Al llegar al lugar de reclusión y después de tenerlo un par de horas en el piso lo llevaron a interrogatorio. “Lo único que pedía era que liberaran a mi hermana. (Ella) había tenido un parto hacía muy poco… entonces yo lo único que quería era que la liberaran”.

Como a los tres días uno de los guardias le informó que la habían soltado. Poco después ella se fue a Suiza, donde aún está radicada.

Cosme continúa: “Esa noche me llevaron a sesión de interrogatorio, es decir de tortura (…) Me metieron a una sala con la ropa que estaba no más y me tiraron sobre una camilla o cama. Me pusieron unos pernos metálicos en los lóbulos de los oídos y, bueno, ahí (comenzó) una sesión de electricidad. Llegaba el momento en que era tan fuerte la electricidad que uno empezaba como a convulsionarse… y ahí te paraban la electricidad y volvían a preguntarte huevadas, tonteras, estupideces (…)

“Para mí eran cuentos, invenciones, entonces no podía tener respuestas a esas cuestiones… creo que me desmayé después, porque sentí cómo me llevaban en el aire y me tiraron entre medio de los compañeros que estaban en el piso.

“Toda esa noche estuvieron sacando compañeros y los sometían a lo mismo que me habían sometido a mí (…) no podías dormir… no sabías si la luz estaba encendida o apagada. No sabías si estaban los guardias adentro… de repente escuchabas: ‘Aquí viene un huevón, aquí traemos uno’ y lo tiraban al piso (…) yo intenté conversar con los compañeros que llegaban para darles un poco de fuerza (…) y nos agarraban a puntapiés y culatazos a los que tratábamos de conversar con los que venían llegando. Esa fue la primera noche, fue una noche horrible, y esto continuó así, sin parar.”

Caracciolo expresa que a pesar de lo horrible de las torturas, lo peor fueron las humillaciones. Durante los primeros cinco o seis días de reclusión, cuenta, no recibió alimento alguno.
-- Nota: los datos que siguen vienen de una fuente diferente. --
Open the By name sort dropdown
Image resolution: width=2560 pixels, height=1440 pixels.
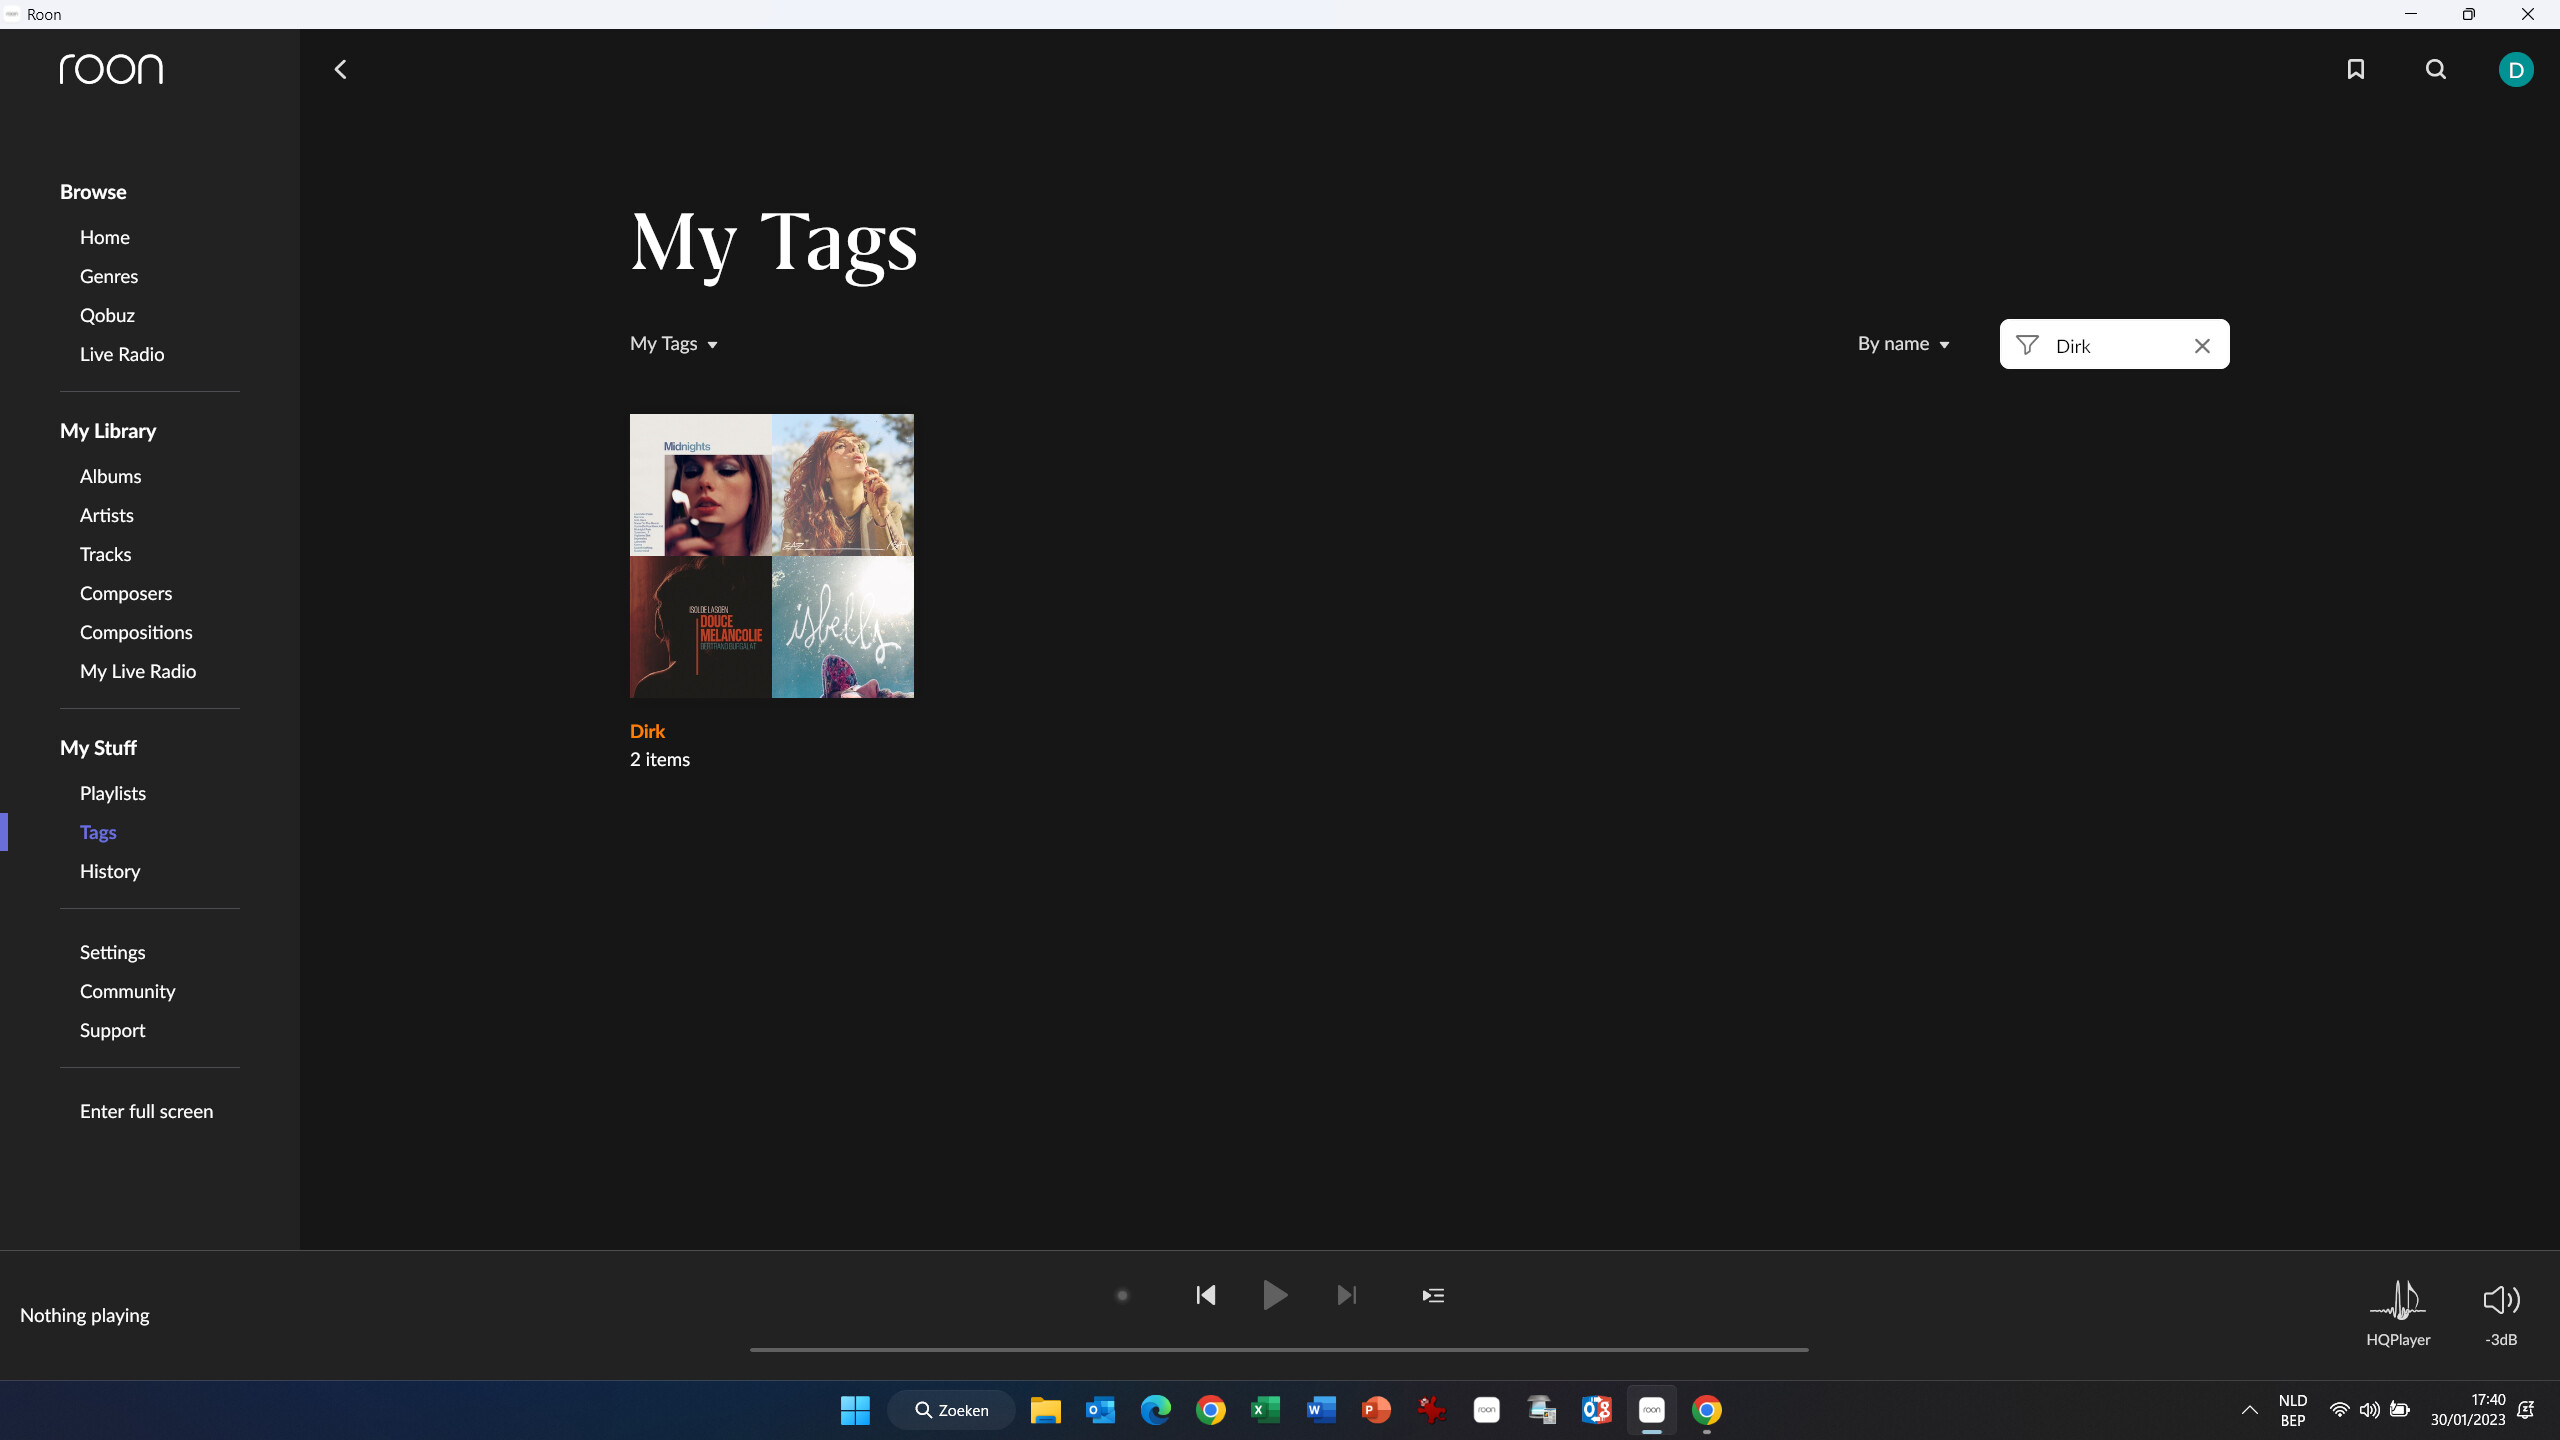pos(1903,344)
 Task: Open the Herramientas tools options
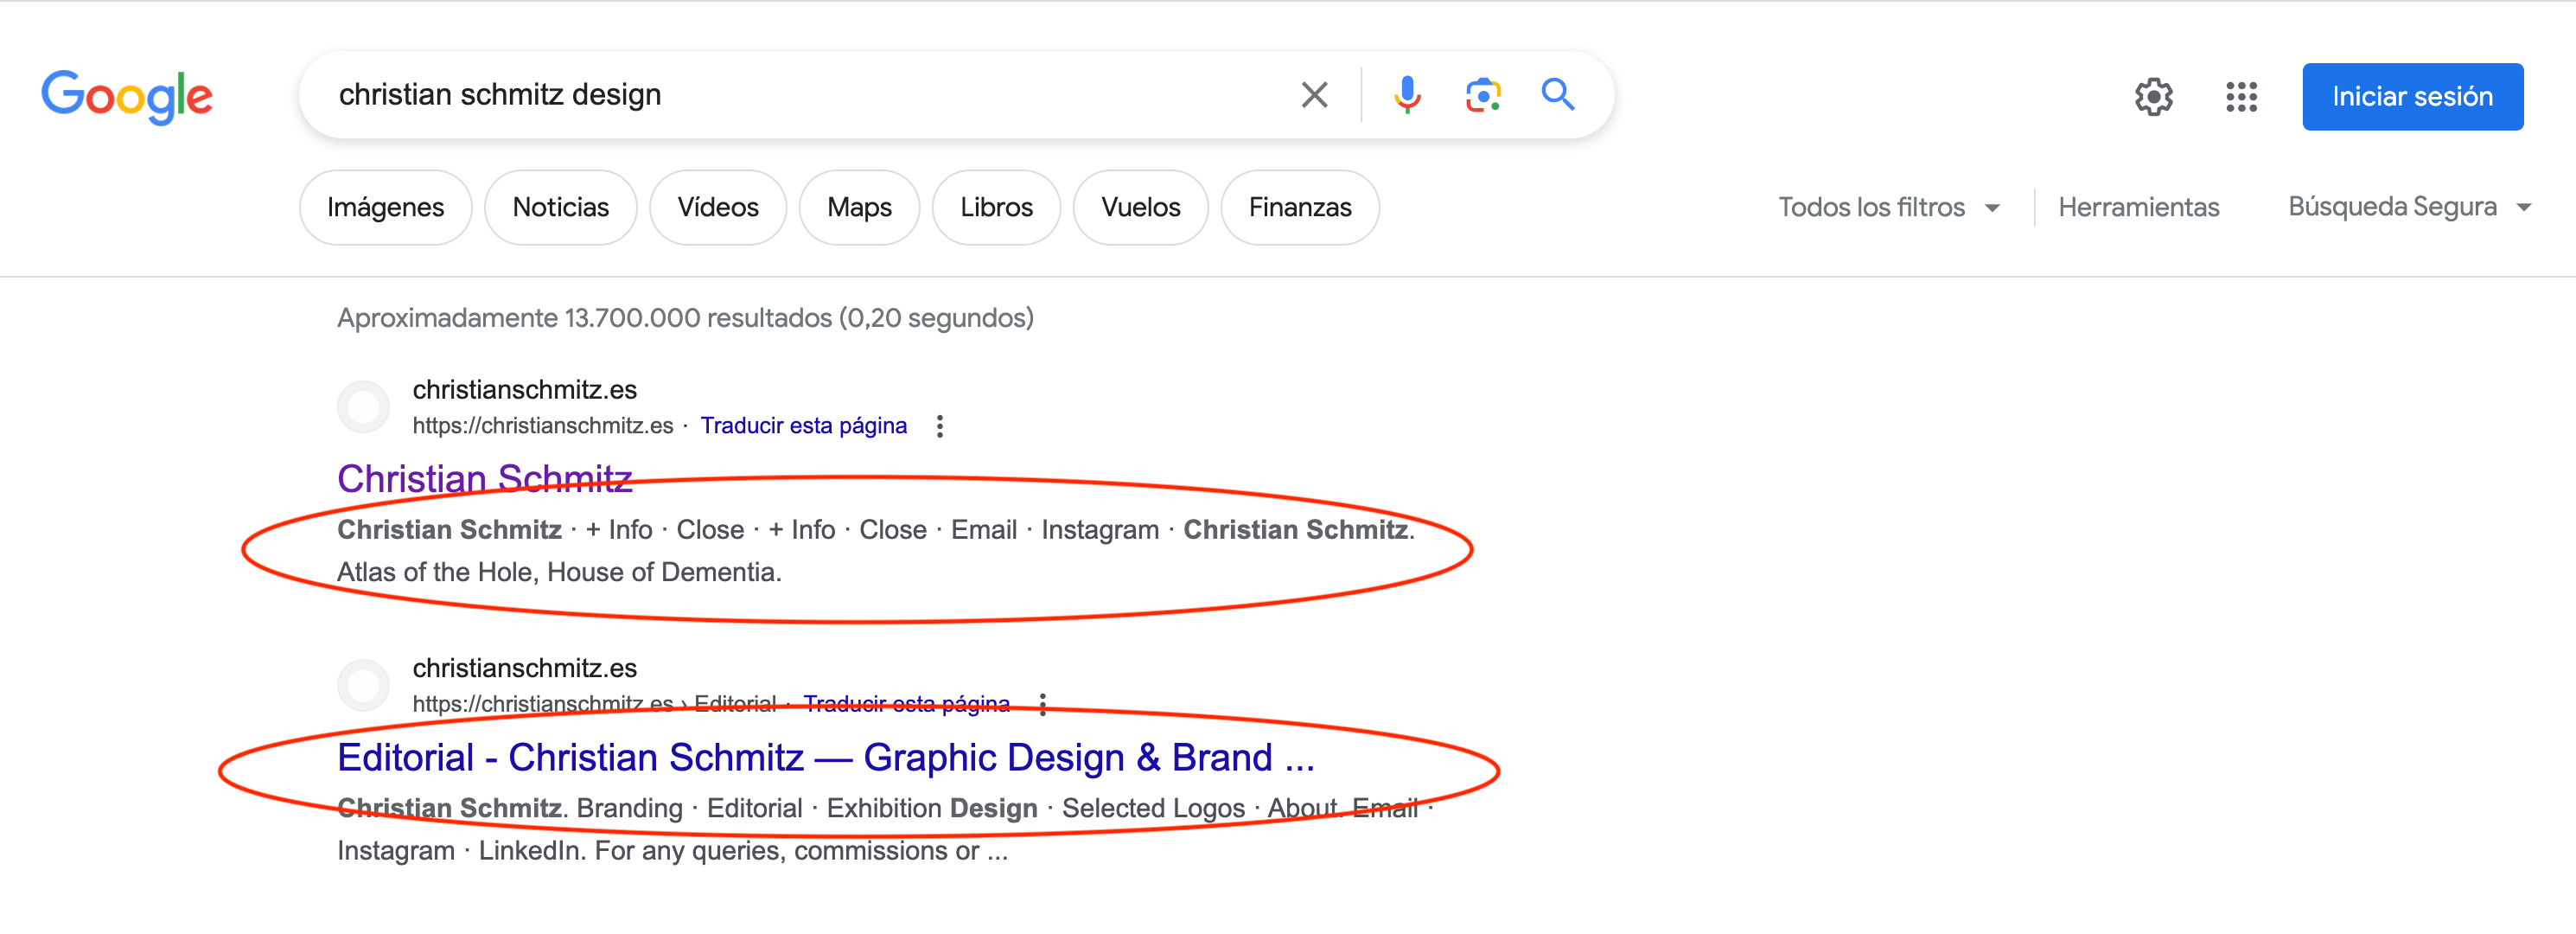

Transcurrido ese tiempo le soltaron las manos a él y a otros cuatro detenidos y los invitaron a comer. “Era sólo una fuente para cuatro prisioneros. Yo, instintivamente, traté de apropiarme de la fuente, y para hacerlo atiné a golpear a mis compañeros”.

Dice que luego de unos segundos recapacitó, lloró y dejó de comer. Esa experiencia la recuerda como la peor de toda su vida. “Nos rebajaron a la categoría de seres irracionales, porque podría haber sido un hermano al que le pegaba por un poco de comida”, manifiesta.

Caracciolo estuvo detenido casi tres meses, durante los cuales fue torturado casi todos los días. Al ser liberado les pidieron a él y a otros prisioneros que contaran que habían sido tratados bien.

Pese a los tormentos vividos, Caracciolo –ahora de 60 años– inició una lucha clandestina contra la dictadura. Todavía es uno los dirigentes sociales más influyentes del país.